Using a few trigonometric identities to finally calculate the value of the surface integral. Created by Sal Khan.

## Want to join the conversation?

• What exactly is the x^2 doing here?

Is it basically just modifying the value (such as density) for each point of the sphere's surface?
• yes.. if it wasnt there we would get the surface area of the unit sphere (4pi) ..
• So if it weren't for the x^2 the end result should be 4pi/3 right? Why did we get the same answer with the x^2? Is that just dumb luck or what?
• Actually, you ought to get 4π, since that would just be the surface area. No 1/3. If you took the volume instead, the 1/3 would show up again.
• Umm, at mark, I didn't know that we could seperate double integrals as each others product. Is it a correct thing? Because I didn't see any other example of it before.
• What was done is based on the multiplication by a constant rule you learned in the integral calculus course: ∫cf(x)dx = c∫f(x)dx

In the case of the video's expression, we are integrating with respect to t that is ∫cos³t dt and with respect to s that is ∫cos²s ds.

Can you see that when we integrate with respect to one of the variables, say s, the expression in t is constant, so we can take it out of the integrand for s via the rule ∫cf(x)dx = c∫f(x)dx.

In this case, when integrating with respect to s the constant term is ∫cos³t dt, that is to say, c = ∫cos³t dt

He explains the process leading up to the "separation" starting around .
Try watching again with this in mind.
• i didn't get why x^2 was required? all the dσ s should give me the surface area.
• If density fxn is 1, then mass=area. Choose a changing density function that describes the density over the surface, and you can get the mass of the surface. (density*area=kg/m^2 *m^2)
• So the purpose of surface integrals in a scalar field is to calculate area density?
• Not exactly--the "area density" function is given (in the video's example, it is x^2). Calculating the surface integral would lead to the mass of the surface.
• When you take square root of a number, don't you get a positive and negative square root? So we must get +Cost and - Cost right? Why are we ignoring -Cost, even if Cost is always positive for this particular range of t? (At )
• There are certain situations when we are trying to solve equations or simplify expressions with square roots where we only use the positive square root because the negative square root provides an invalid answer. For instance, consider a square with side length of one. If we draw the diagonal then use Pythagorean theorem to compute the length of the hypotenuse, we have c^2= 1^2+1^2. simplifying we end up with c= sqrt(2). so, c=-2,2. But we are looking for the length of the hypotenuse, and generally, we talk about length having a positive value. therefore the -2 is considered invalid in this instance since a negative distance is not considered valid in this instance.

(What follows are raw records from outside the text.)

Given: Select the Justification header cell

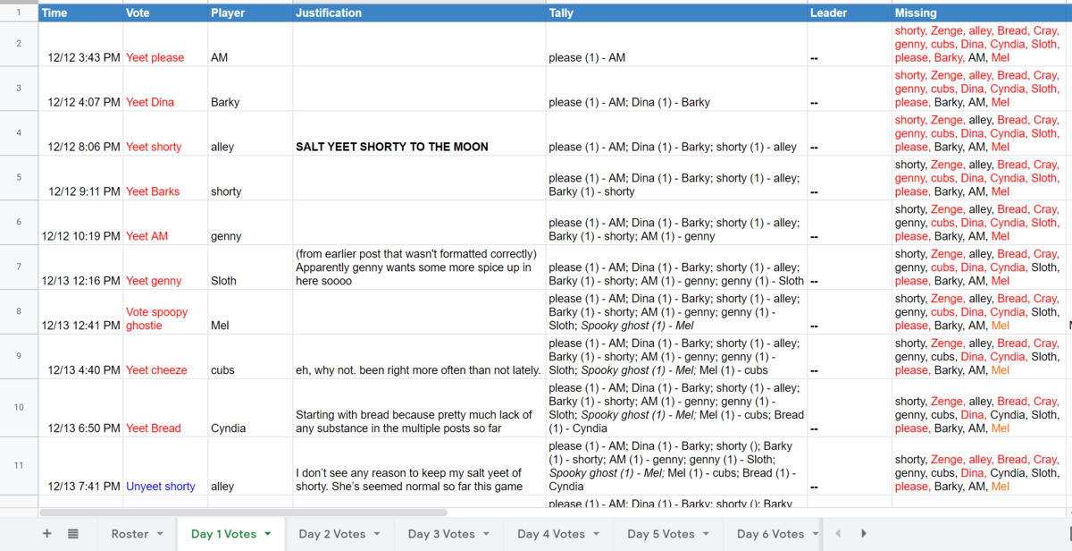Looking at the screenshot, I should tap(419, 13).
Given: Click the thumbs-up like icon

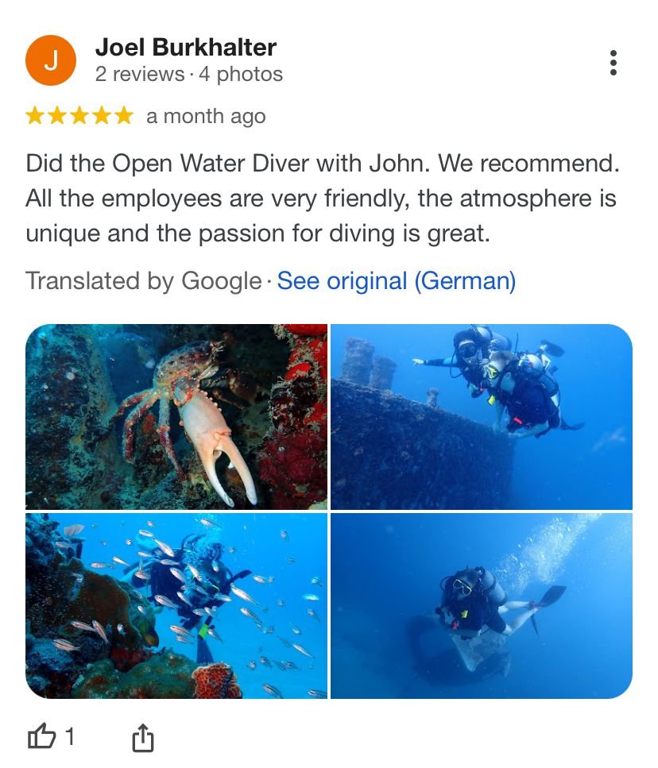Looking at the screenshot, I should point(41,735).
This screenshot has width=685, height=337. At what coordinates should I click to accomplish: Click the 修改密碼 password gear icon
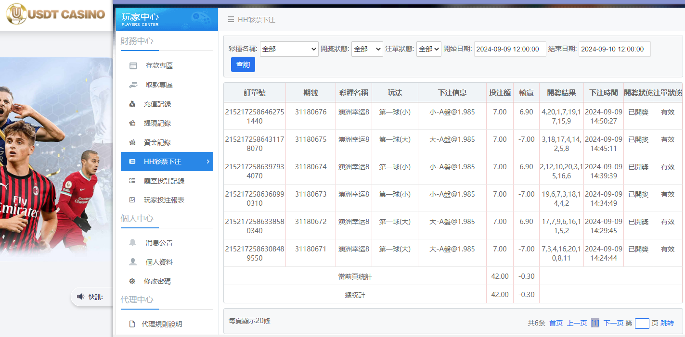tap(132, 281)
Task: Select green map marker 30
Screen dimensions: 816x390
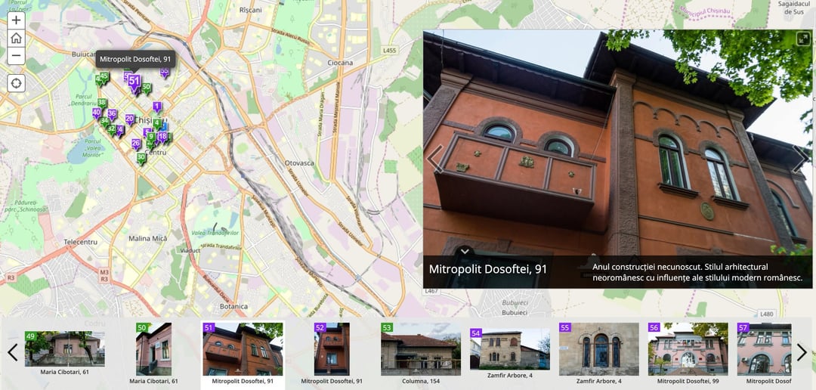Action: pos(141,158)
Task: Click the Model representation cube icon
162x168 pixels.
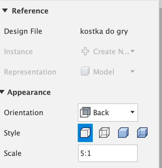Action: (x=85, y=71)
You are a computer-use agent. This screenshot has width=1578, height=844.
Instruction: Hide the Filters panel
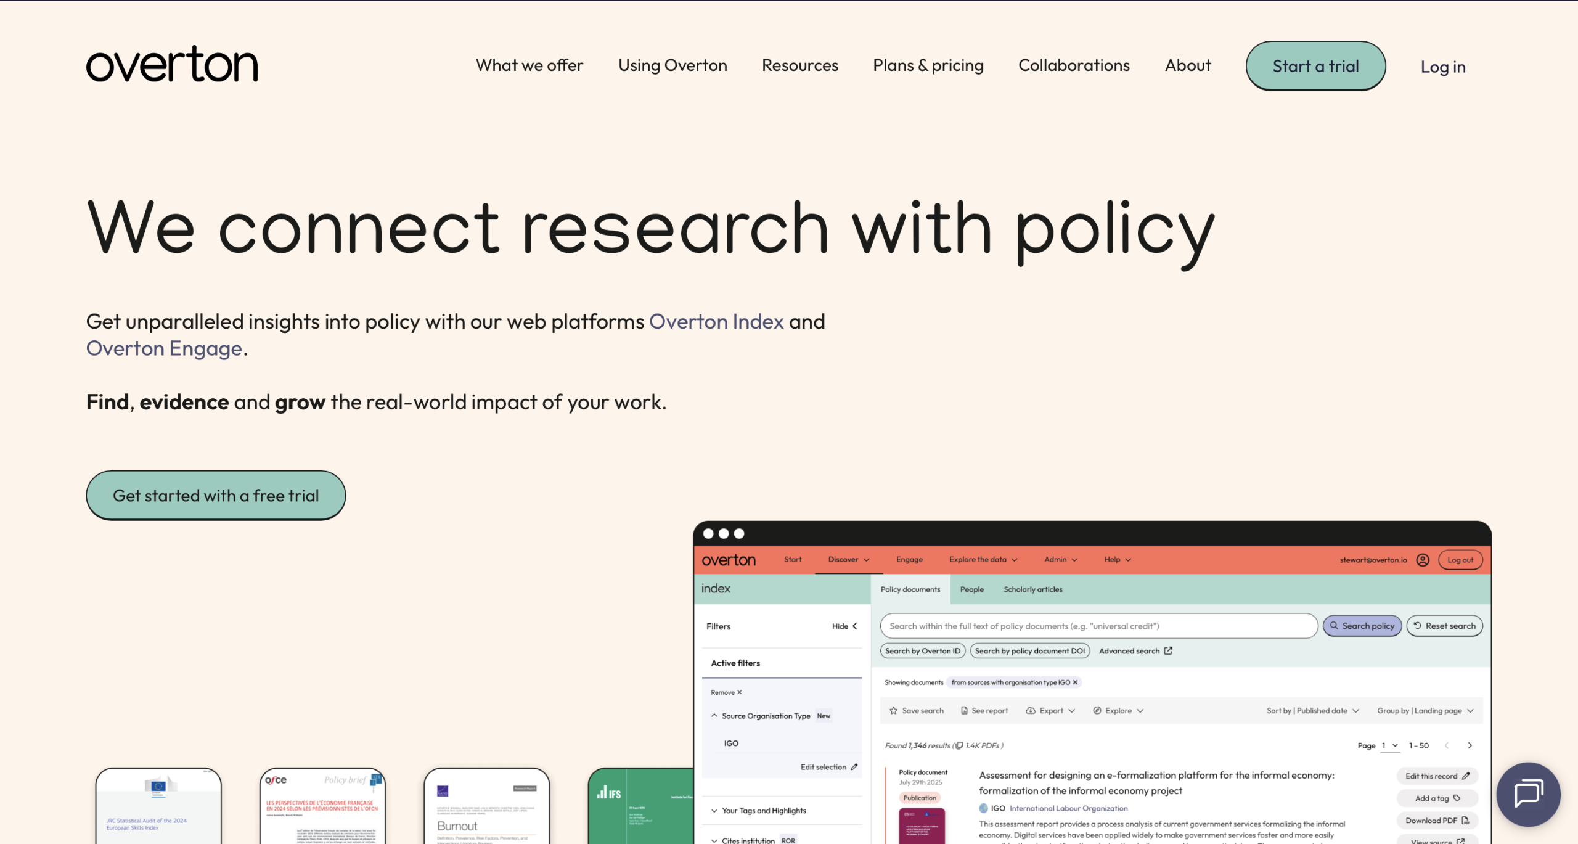tap(844, 626)
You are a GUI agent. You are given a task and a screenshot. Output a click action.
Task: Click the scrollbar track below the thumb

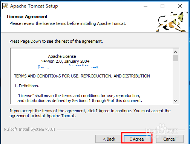pyautogui.click(x=175, y=80)
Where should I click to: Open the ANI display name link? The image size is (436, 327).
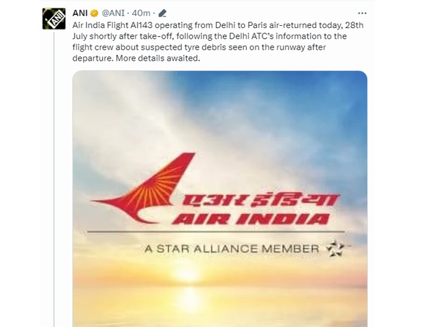80,13
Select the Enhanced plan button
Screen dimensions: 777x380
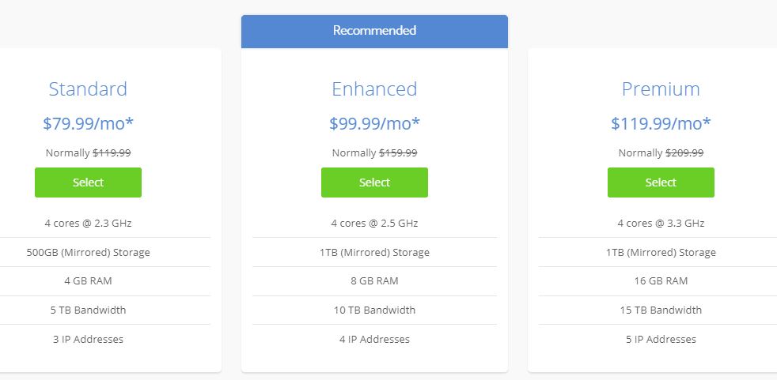point(374,182)
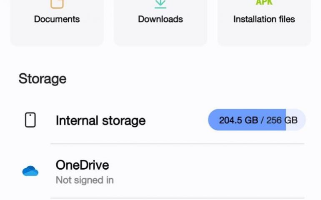Image resolution: width=321 pixels, height=200 pixels.
Task: Tap the orange Documents file icon
Action: coord(57,4)
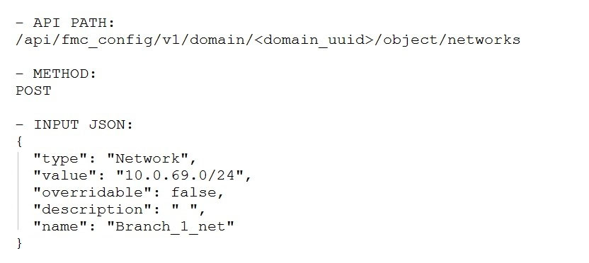
Task: Click the opening curly brace
Action: coord(20,142)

Note: I am specifically avoiding saying distance cannot be negative. There are times considering a negative root has a purpose. When the negative is an indication of direction this can be very useful.
• The answer we got is 4/3 π, but the formula for the area of the sphere is 4π r^2. Even if we substitute 1 into r, its 4π. Why is that so?
(1 vote)
• That is because we are not trying to find the surface of the unit sphere, we are evaluating the integral of x² over the surface of the unit sphere.

This means that for each point in the surface of the unit sphere we gather the x value of that point, square it, and sum the resulting value. The sum of all those values is 4π/3, it has nothing to do with the area of the sphere.
• Why does it make sense that we get the value of the volume?
(1 vote)
• We don't in general get volumes this way. It is an artifact of the symmetry of the sphere and the particular choice of integrand he chose, x^2. If we were to set up a parametrization for the solid sphere, requiring a third radial parameter, it happens that, for this case in particular, at some point in evaluating the relevant triple integral it could simplify to a step similar to the double integral Sal reaches in the end. So, while it happened so in this case, it needn't be expected, or make sense. Hope that helps!